__Entries taken from a collection__
= Beginning of Section =

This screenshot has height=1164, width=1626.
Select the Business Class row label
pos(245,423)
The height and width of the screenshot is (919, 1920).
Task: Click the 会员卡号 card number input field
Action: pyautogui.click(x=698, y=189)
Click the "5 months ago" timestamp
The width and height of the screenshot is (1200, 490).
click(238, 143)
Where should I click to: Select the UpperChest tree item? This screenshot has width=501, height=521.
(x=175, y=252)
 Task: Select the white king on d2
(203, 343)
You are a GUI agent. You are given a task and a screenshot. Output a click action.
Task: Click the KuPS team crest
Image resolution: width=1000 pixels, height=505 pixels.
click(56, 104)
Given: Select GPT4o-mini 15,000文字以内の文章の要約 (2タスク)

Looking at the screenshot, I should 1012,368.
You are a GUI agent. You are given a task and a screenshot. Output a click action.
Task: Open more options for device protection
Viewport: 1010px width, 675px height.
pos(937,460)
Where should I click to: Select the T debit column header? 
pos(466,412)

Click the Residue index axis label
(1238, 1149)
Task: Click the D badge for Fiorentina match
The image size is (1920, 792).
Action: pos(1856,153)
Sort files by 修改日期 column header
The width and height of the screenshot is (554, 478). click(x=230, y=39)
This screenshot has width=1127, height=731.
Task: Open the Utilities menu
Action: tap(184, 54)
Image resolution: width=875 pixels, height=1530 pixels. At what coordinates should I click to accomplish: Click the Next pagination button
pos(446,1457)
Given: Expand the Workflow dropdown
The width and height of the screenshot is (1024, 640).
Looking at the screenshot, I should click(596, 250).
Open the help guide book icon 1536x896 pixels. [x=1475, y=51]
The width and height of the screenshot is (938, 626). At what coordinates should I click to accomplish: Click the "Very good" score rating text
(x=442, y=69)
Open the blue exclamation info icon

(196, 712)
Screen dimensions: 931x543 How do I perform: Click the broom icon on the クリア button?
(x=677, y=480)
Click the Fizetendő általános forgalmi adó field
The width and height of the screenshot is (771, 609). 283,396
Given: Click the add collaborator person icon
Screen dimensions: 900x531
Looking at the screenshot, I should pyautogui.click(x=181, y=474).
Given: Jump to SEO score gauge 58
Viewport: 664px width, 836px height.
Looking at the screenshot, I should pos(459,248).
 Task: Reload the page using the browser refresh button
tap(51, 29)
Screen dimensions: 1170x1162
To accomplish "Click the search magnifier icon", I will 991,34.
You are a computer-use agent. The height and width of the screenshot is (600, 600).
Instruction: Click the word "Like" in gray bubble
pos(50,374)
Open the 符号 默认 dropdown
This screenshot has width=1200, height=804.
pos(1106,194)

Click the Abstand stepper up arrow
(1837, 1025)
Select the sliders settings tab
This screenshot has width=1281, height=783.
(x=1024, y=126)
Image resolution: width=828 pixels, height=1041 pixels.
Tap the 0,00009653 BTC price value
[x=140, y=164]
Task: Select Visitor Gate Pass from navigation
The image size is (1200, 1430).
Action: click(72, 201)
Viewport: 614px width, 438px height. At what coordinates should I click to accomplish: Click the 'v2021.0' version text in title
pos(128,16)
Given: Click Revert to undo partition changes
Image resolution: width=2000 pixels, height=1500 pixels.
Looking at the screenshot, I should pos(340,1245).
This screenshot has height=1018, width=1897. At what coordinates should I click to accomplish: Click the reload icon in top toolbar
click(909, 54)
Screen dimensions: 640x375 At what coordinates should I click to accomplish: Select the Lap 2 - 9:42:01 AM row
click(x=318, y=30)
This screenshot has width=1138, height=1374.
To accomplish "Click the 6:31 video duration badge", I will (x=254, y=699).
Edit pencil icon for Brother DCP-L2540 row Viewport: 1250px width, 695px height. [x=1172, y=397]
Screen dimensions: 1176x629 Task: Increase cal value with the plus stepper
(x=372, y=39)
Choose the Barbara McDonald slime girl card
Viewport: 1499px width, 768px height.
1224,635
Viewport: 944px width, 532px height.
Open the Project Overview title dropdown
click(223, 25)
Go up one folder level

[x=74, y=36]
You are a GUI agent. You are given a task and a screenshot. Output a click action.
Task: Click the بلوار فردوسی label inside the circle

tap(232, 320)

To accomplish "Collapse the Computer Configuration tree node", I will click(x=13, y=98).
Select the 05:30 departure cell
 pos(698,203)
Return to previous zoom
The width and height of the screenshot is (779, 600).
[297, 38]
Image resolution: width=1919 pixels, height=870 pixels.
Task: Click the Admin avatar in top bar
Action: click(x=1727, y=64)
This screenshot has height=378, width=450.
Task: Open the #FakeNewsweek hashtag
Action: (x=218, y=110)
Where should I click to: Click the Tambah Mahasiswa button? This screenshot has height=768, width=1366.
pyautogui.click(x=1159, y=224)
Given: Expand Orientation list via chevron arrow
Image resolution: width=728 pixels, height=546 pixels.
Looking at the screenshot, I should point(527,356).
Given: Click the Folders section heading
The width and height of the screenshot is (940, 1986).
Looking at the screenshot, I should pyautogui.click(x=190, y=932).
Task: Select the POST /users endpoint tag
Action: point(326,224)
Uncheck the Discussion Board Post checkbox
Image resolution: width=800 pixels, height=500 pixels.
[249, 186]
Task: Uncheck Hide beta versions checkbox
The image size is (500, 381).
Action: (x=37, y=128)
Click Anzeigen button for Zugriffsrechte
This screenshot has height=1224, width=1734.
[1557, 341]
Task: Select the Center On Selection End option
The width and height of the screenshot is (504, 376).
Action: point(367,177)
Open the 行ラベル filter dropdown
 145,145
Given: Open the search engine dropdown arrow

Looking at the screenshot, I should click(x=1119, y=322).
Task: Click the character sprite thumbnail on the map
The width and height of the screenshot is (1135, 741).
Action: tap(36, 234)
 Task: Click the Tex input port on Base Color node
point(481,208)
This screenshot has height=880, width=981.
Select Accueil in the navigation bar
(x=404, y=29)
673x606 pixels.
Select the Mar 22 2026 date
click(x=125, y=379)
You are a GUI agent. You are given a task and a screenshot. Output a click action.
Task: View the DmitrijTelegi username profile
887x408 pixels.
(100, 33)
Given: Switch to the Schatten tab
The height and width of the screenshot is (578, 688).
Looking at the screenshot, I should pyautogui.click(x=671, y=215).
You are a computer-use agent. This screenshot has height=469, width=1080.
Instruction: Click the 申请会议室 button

= End of Section =

__ABOUT THIS TASK__
Check each line of the entries for the string "badge". Copy the lines that have it.

__WRITTEN RESPONSE__
Task: Click the D badge for Fiorentina match
To accomplish "Click the 6:31 video duration badge", I will (x=254, y=699).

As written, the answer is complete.